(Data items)
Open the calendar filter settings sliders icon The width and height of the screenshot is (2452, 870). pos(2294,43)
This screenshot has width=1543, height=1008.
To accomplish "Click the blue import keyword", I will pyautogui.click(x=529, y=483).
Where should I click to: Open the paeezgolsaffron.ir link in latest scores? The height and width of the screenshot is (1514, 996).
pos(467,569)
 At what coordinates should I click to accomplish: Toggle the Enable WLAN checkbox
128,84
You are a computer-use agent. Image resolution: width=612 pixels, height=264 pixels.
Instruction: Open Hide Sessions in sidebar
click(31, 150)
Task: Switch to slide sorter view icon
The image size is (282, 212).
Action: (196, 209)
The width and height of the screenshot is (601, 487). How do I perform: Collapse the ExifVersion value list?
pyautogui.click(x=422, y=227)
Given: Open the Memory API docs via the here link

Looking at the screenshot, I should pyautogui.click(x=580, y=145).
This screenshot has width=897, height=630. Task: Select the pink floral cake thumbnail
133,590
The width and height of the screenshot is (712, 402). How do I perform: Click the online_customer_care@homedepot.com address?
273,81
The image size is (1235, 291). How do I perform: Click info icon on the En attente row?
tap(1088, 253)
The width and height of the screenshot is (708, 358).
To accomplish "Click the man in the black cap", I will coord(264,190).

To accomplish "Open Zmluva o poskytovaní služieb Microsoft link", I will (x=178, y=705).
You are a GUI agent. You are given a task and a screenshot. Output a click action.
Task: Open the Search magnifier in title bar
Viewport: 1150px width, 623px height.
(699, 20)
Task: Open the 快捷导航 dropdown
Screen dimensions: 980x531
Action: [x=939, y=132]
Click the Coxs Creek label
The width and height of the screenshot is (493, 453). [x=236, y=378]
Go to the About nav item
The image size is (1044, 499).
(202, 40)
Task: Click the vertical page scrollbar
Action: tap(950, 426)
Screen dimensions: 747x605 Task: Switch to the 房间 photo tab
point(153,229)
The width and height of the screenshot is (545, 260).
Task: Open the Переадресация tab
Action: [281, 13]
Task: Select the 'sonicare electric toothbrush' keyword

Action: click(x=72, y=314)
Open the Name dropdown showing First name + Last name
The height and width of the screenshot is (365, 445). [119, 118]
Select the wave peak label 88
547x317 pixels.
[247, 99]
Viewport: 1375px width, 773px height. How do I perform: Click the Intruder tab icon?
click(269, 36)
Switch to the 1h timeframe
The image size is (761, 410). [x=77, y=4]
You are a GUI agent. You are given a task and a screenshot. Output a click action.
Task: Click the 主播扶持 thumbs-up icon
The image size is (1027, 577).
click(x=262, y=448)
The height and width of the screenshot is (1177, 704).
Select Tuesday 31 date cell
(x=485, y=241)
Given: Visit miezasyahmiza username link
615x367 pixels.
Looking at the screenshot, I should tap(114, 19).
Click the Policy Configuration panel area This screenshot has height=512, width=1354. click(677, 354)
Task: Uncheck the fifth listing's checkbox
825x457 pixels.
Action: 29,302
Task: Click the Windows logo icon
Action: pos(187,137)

» **Work to be completed**
Retype exactly the lines from the one containing "The width and height of the screenshot is (712, 402)." through the end of the data. Add nothing.

» **Worked solution**
The width and height of the screenshot is (712, 402). How do I perform: Click the online_customer_care@homedepot.com address?
273,81
The image size is (1235, 291). How do I perform: Click info icon on the En attente row?
tap(1088, 253)
The width and height of the screenshot is (708, 358).
To accomplish "Click the man in the black cap", I will coord(264,190).

To accomplish "Open Zmluva o poskytovaní služieb Microsoft link", I will (x=178, y=705).
You are a GUI agent. You are given a task and a screenshot. Output a click action.
Task: Open the Search magnifier in title bar
Viewport: 1150px width, 623px height.
(699, 20)
Task: Open the 快捷导航 dropdown
Screen dimensions: 980x531
Action: [x=939, y=132]
Click the Coxs Creek label
The width and height of the screenshot is (493, 453). [x=236, y=378]
Go to the About nav item
The image size is (1044, 499).
(202, 40)
Task: Click the vertical page scrollbar
Action: tap(950, 426)
Screen dimensions: 747x605 Task: Switch to the 房间 photo tab
point(153,229)
The width and height of the screenshot is (545, 260).
Task: Open the Переадресация tab
Action: [281, 13]
Task: Select the 'sonicare electric toothbrush' keyword

Action: click(x=72, y=314)
Open the Name dropdown showing First name + Last name
The height and width of the screenshot is (365, 445). [119, 118]
Select the wave peak label 88
547x317 pixels.
[247, 99]
Viewport: 1375px width, 773px height. How do I perform: Click the Intruder tab icon?
click(269, 36)
Switch to the 1h timeframe
The image size is (761, 410). [x=77, y=4]
You are a GUI agent. You are given a task and a screenshot. Output a click action.
Task: Click the 主播扶持 thumbs-up icon
The image size is (1027, 577).
click(x=262, y=448)
The height and width of the screenshot is (1177, 704).
Select Tuesday 31 date cell
(x=485, y=241)
Given: Visit miezasyahmiza username link
615x367 pixels.
Looking at the screenshot, I should tap(114, 19).
Click the Policy Configuration panel area This screenshot has height=512, width=1354. click(677, 354)
Task: Uncheck the fifth listing's checkbox
825x457 pixels.
Action: 29,302
Task: Click the Windows logo icon
Action: pos(187,137)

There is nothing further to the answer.